Ron came up on the engines and the airplane shuddered and danced.
The Crew Chief said “He saluted the Shooter….Ready…” and as the words came there was a roar and my stomach headed north and my torso was thrust against the straps. There was terror at being caught in the hand of a giant, suddenly nothing and the feeling that you must be falling.
Catapult shots are cool. Zero to 110 miles per hour in two and a half seconds. Anything not nailed down in the cargo compartment dents whatever it hits. We did a gentle clearing turn out of the departure pattern and headed north for Iran. We drove along over the azure sea for about forty miles, climbing to 12,000 feet. We passed overhead the USS Texas, our early-warning cruiser. She was busily taking on old mail and wilted lettuce from a fast supply ship alongside. The cost of Iran was beginning to show up on the radar and Ron turned us west to skirt the coast and head toward the Straits of Hormuz. Dan was co-pilot. He un-strapped and gave me his helmet and the left front seat. Boredom alleviated. Ron told me to take the yoke and suddenly I was flying a Navy turboprop off the coast of a volatile and dangerous rogue state, led by fanatical fundamentalist clerics.
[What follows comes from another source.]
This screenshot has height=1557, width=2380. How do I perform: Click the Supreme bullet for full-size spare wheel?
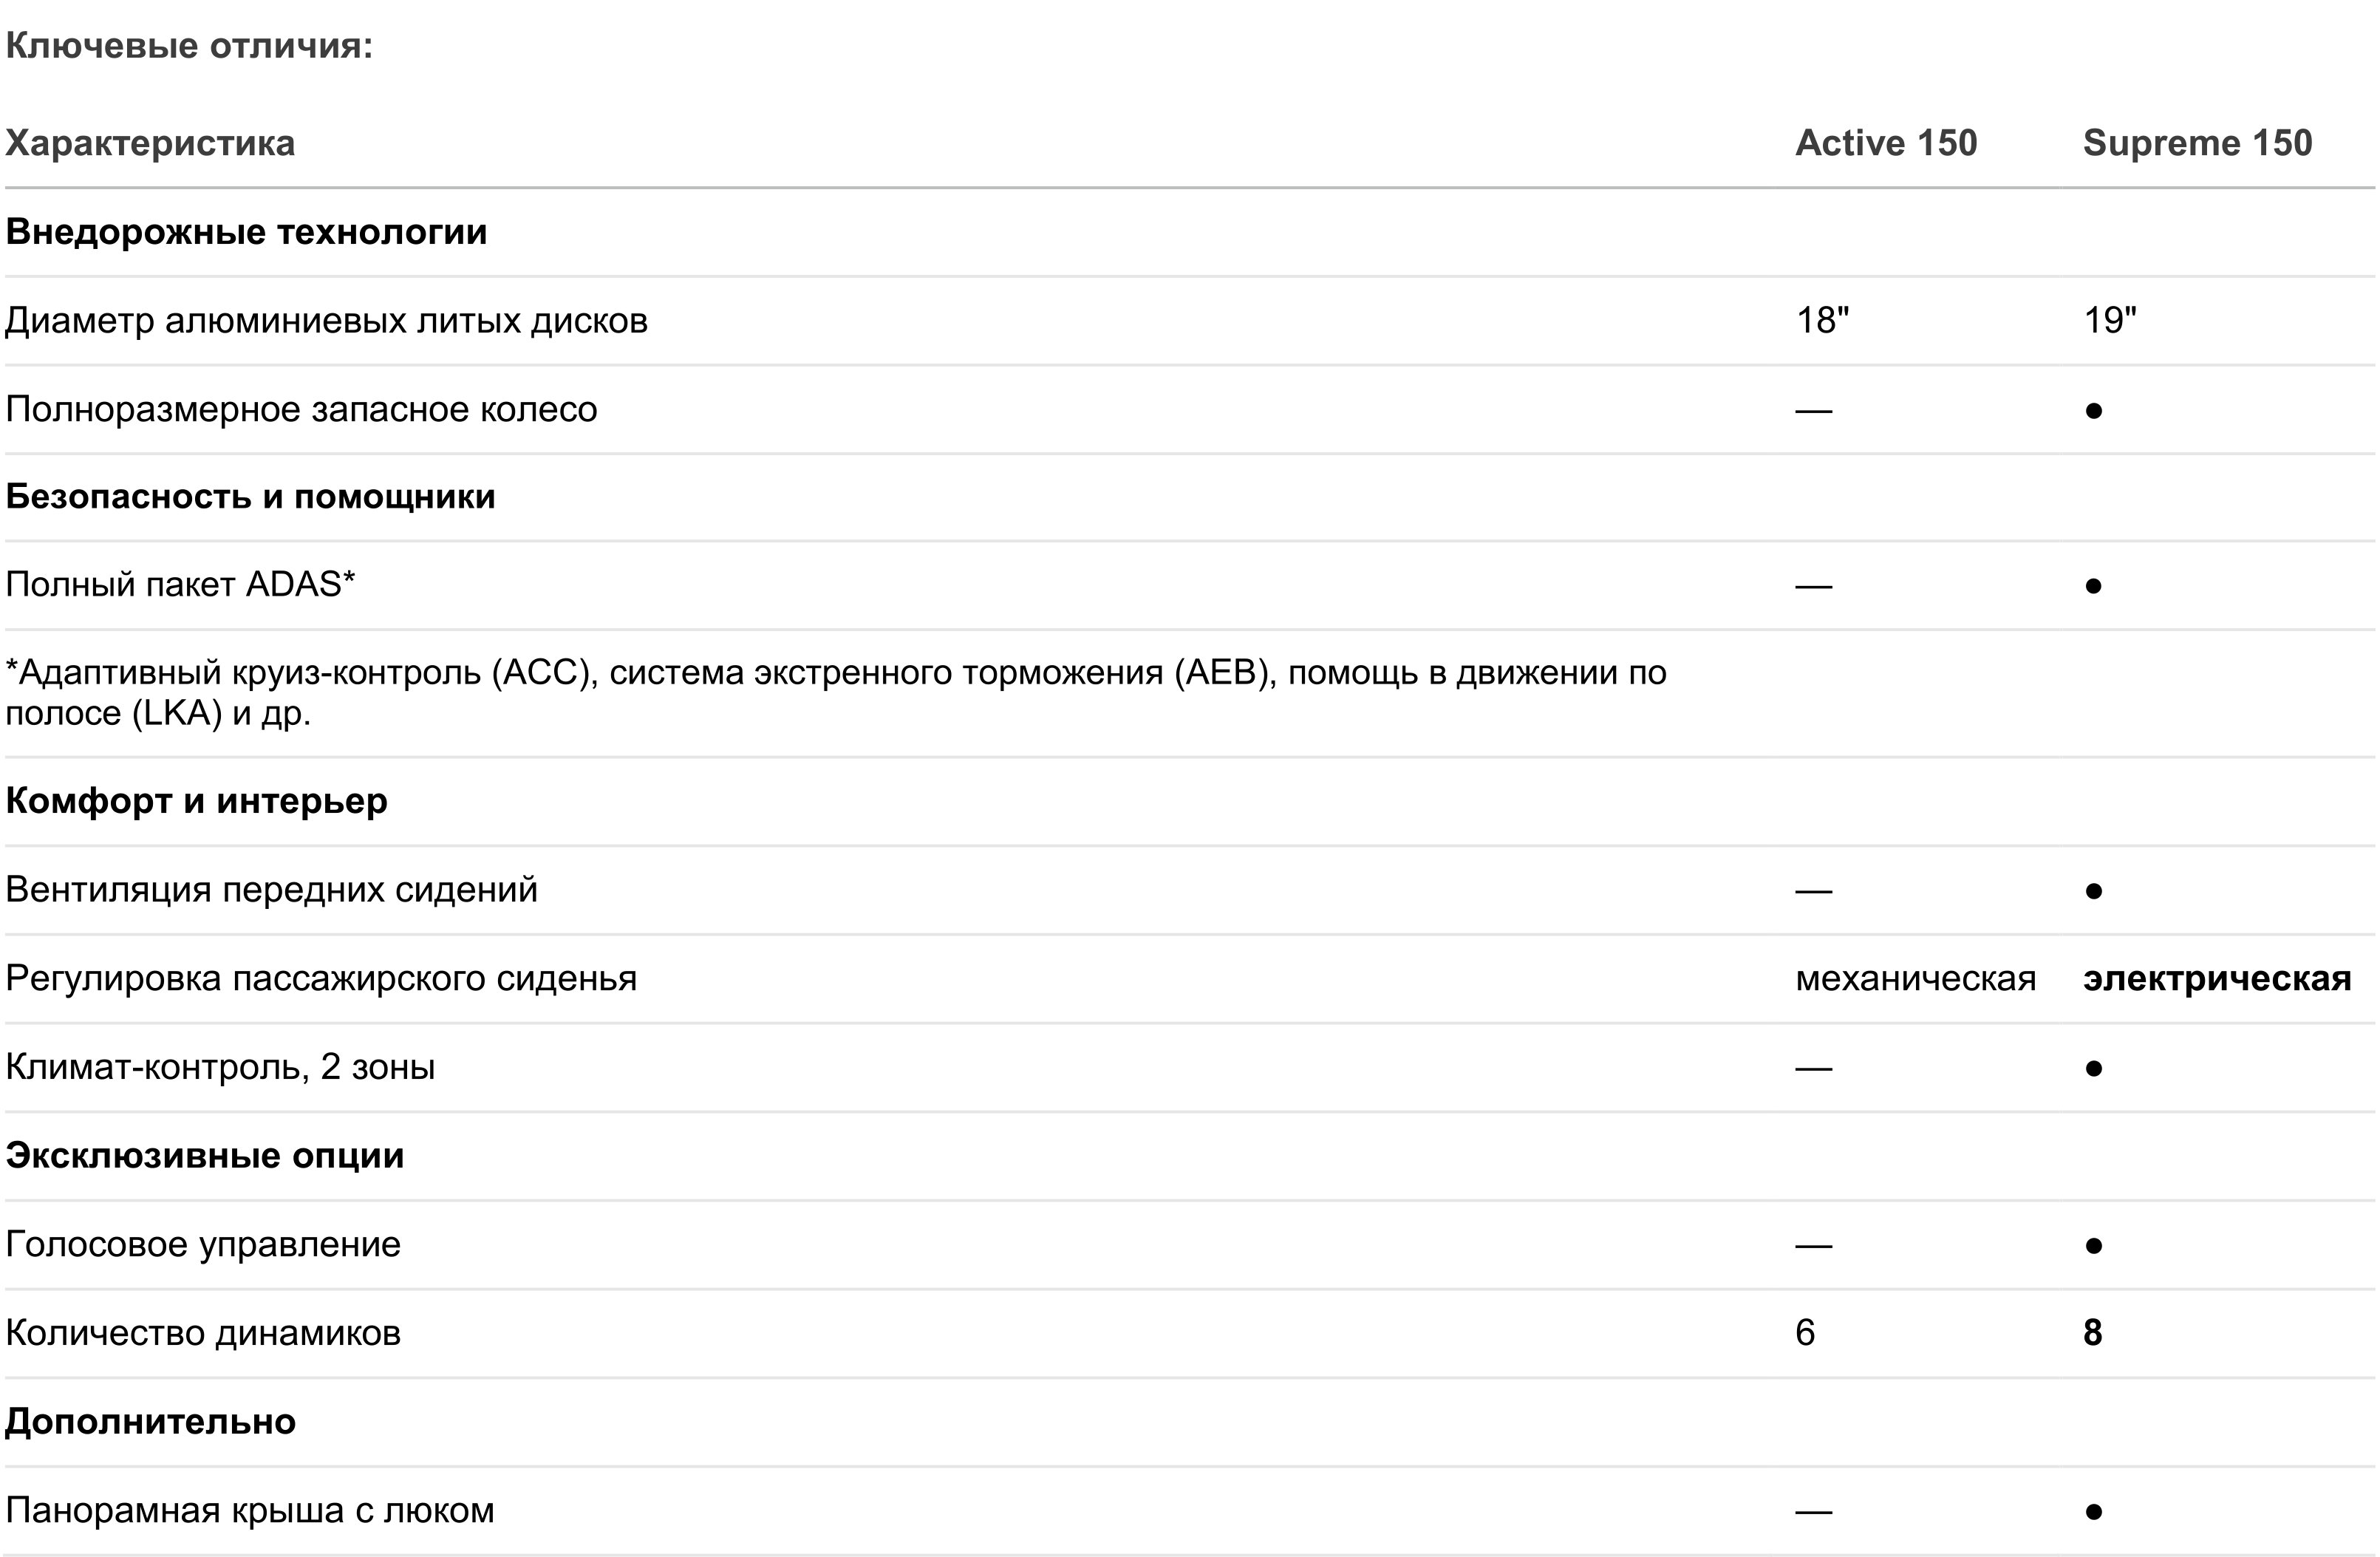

Fighter pilots will tell you that the hardest part of their jobs is conducting an intercept of other fighter aircraft. Million dollar radars, hundreds of thousands of dollars in training, all for the purpose of putting two tiny specks together in the same part of the vast heavens.
Oh, bullshit. It’s a piece of cake. All you have to do is slide into the seat, put your hands on the controls and look out the port cockpit window. I had intercepted an F-14 Tomcat without even knowing it.
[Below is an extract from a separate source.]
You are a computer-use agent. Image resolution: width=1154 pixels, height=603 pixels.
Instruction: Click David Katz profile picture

“Hey, Ron!” I blurted out. “We got company!”
Eyes wide in amazement, I saw the American fighter- we call them “Turkey’s”- just hanging out there about forty feet away, wings swept to full forward so he could fly as slow as we were. The tail markings indicated it was a Black Spade Tomcat off Nimitz. They were the first outfit to use the new neutral-gray camouflage. No garish paint, squadron insignia or decals. Just a lean gray airplane, all business, with a small black spade painted on the vertical stabilizer. A thirty-seven million dollar air shark.
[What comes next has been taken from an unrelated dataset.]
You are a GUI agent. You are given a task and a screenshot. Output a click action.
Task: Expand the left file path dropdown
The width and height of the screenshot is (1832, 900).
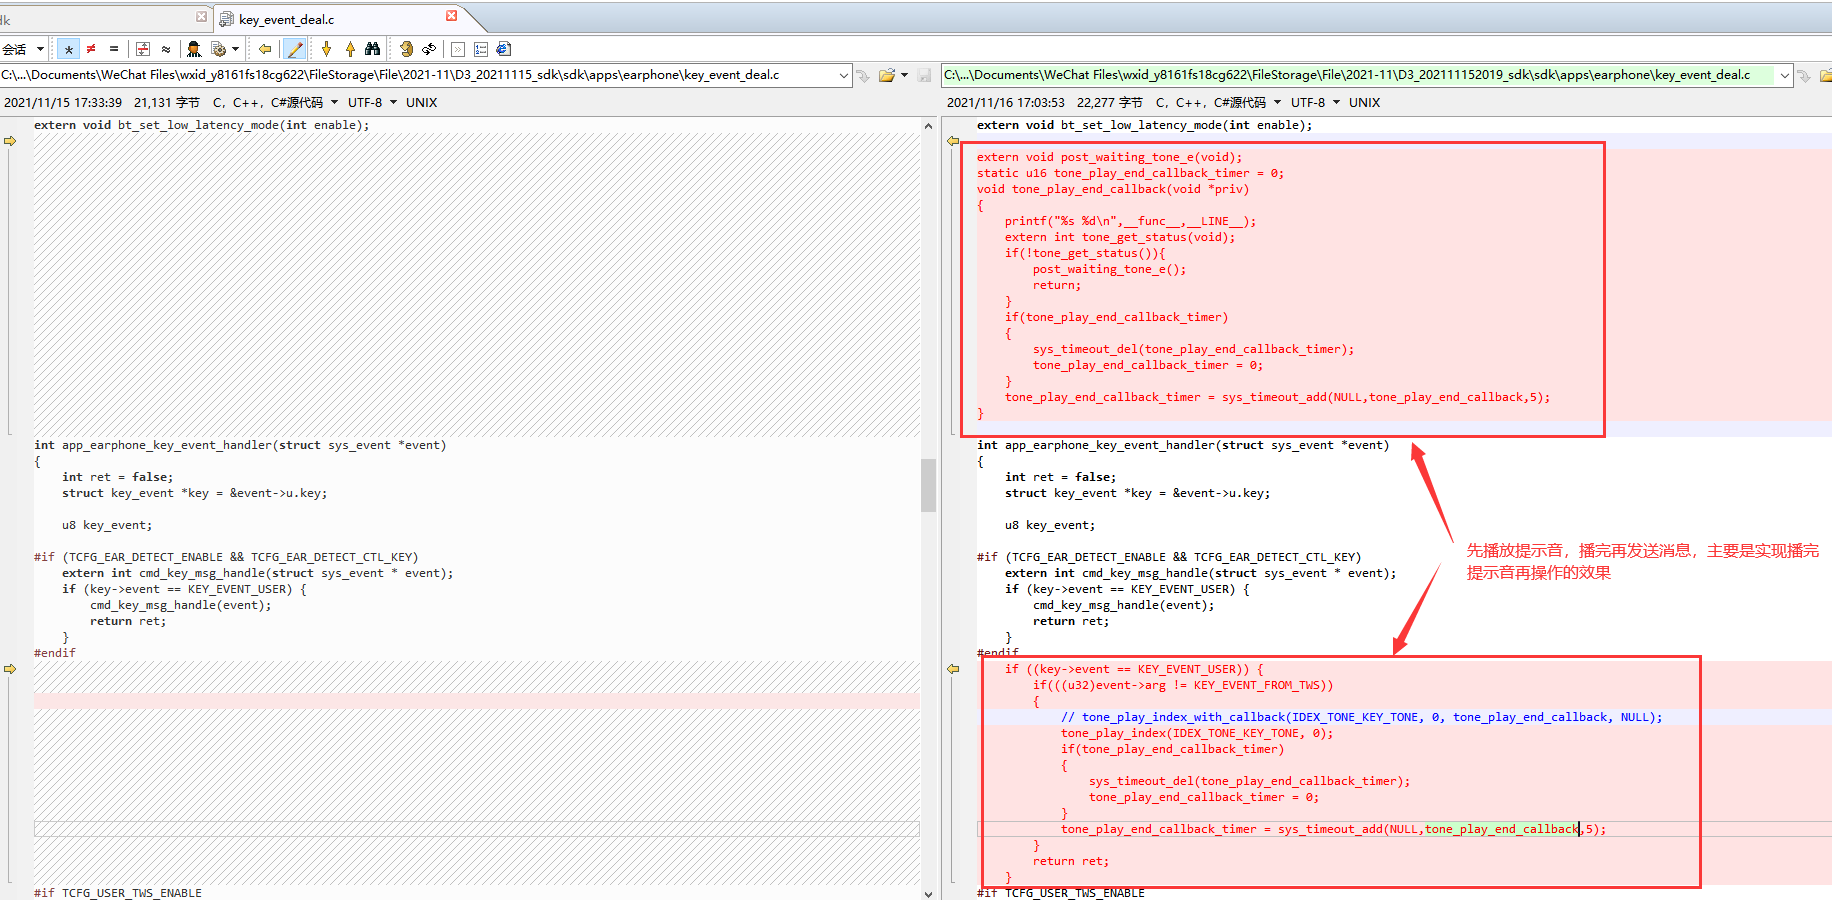[843, 75]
There was no way for them to know that I was just a tourist, so I casually gave them a “thumbs up” and the radar intercept operator in the back seat acknowledged it. His visor was down and I could almost see our reflection in it. The fighter paced us for about thirty seconds, looking at the name painted over the access hatch of our aircraft. “The Spirit of Olongapo.” Then they slid out in front of us in the clear sunlit air, lit the afterburners, wings programming back into a sharp “V” and they disappeared.
“Wow” I said cleverly.
“Yeah,” said Ron, pressing his throat mike. “But look for his wingman.”
I didn’t have to look far. Suddenly appearing right in our windshield was the planform of an F-14. It seemed close enough to touch. “Shit!” Our airplane flew into the jet wake and pitched violently until we passed through to clear air. My heart was beating rapidly. “Does that happen often?” I asked when I could steady my voice.
“Only with assholes. Goes with the mission area. The jet-jocks get bored. They call it thumping. They come up underneath where you can’t see them and then pull into the vertical right in front of you. That one wasn’t too bad. He was probably two hundred feet away.”
“Jeeze. Seemed closer than that. Dan might have to check this seat before he sits down again.”
Of course, I meant to tell you how we got to be so good at what we were doing- not that we weren’t anyway, but we sure had an opportunity to practice a lot more when USS Ranger pranged that stupid merchant ship in the Straits of Malacca, and we had to go cover for her.